Startup Rivian Automotive's electric vehicle factory in Normal
Reuters

The electric vehicle industry has had higher sales than before, and the problem with EVs isn't with demand but with supply.

Rivian CEO RJ Scaringe had warned in April that the EV battery problem was enough to warrant concern. He said 95% of the battery supply chain "does not exist." Constant semiconductor shortages and rising inflation have only fired those flames. Kelley Blue Book's figures list EVs as accounting for 5.6% of all new vehicle sales. The demand is there for EVs. That number is up from 1.4% in 2019 and will continue to grow as automakers switch to electric fleets.

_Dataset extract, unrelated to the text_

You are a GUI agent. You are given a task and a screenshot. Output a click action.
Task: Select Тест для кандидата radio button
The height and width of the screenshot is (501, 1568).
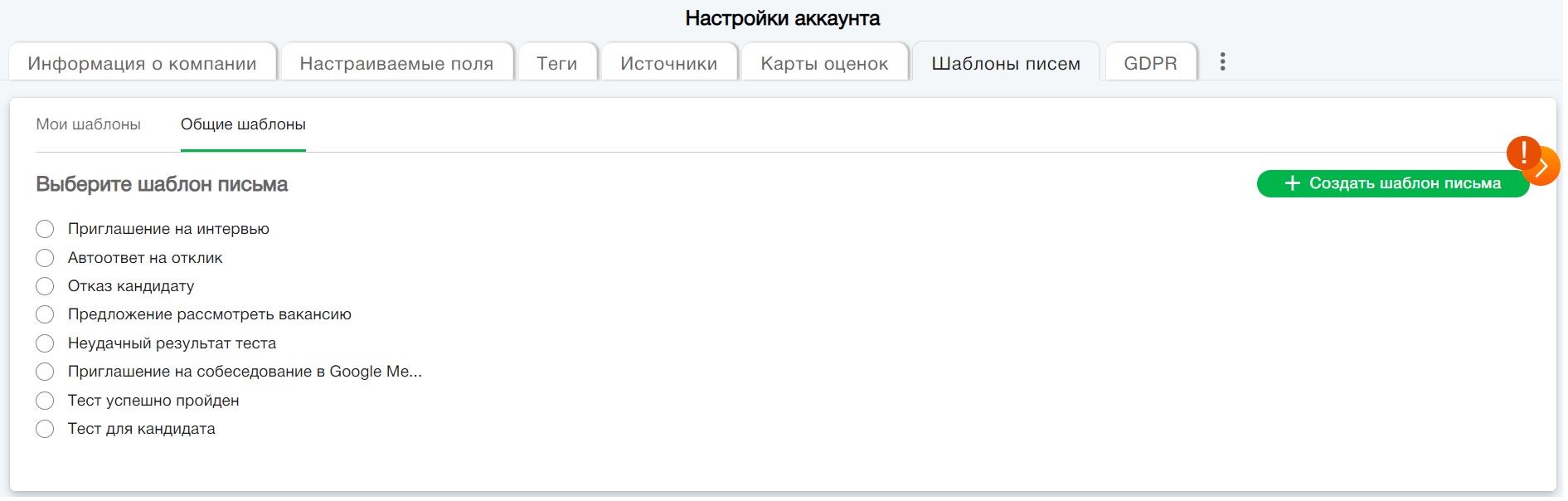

Corey Cantor, a researcher at BloombergNEF, told CNN that "demand is definitely there" and will continue to grow. He noted that the issue is with "automakers not being able to ship enough."

This has led to waiting times of three years or more for Ford's award-winning electric version of its F-150. Ford's vice president of electric vehicle programs told CNN that all 150,00 Mustang Mach-Es produced were for customer orders. Ford couldn't produce enough to send out to dealer lots even though there was more than enough demand for it.

Shortages and high prices are concerns for automakers as a whole, even for Tesla. CEO Elon Musk tweeted in April that the prices of the lithium needed to manufacture EVs had "gone to insane levels," adding that Tesla would have "to get into the mining & refining directly at scale, unless costs improve."

Musk explained that while there is no shortage of lithium itself in its raw state, but it's the "pace of extraction/refinement" that is not fast enough to meet with demands.

More EVs are set to flood the market in 2023 and the Inflation Reduction Act with its EV tax credits could flood the market even further. This will push EV sales to continue rising and for the supply chain to remain an issue.